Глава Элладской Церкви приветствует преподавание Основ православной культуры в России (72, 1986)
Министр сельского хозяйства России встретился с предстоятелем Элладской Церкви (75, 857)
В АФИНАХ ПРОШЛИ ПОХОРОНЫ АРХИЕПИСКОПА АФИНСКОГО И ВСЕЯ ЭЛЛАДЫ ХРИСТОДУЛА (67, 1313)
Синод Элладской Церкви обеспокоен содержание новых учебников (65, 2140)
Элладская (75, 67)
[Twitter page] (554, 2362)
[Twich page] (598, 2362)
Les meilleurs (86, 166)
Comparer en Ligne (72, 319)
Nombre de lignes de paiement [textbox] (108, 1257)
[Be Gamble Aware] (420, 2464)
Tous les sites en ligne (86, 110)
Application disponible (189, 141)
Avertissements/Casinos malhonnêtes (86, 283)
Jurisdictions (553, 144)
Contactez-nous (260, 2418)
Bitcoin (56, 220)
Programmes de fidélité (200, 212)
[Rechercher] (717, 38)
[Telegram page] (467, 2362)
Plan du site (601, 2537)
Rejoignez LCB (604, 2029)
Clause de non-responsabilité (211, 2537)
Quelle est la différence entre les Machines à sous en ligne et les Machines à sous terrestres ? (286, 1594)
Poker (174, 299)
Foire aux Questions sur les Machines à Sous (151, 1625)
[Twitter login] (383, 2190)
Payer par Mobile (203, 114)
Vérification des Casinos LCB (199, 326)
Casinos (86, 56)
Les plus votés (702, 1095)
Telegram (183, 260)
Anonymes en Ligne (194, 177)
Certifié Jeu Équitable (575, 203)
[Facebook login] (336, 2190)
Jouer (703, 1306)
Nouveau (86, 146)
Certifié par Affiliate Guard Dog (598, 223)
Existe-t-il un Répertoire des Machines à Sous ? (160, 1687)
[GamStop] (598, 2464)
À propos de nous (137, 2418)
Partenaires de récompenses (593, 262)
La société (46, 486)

● ● ● ● ● ● ●

* Task to complete
In the data above, start at the line that has "Синод Элладской Церкви", stop after the line that has "Nombre de lignes", and print every line in between exactly as it stands.

* Solution below
Синод Элладской Церкви обеспокоен содержание новых учебников (65, 2140)
Элладская (75, 67)
[Twitter page] (554, 2362)
[Twich page] (598, 2362)
Les meilleurs (86, 166)
Comparer en Ligne (72, 319)
Nombre de lignes de paiement [textbox] (108, 1257)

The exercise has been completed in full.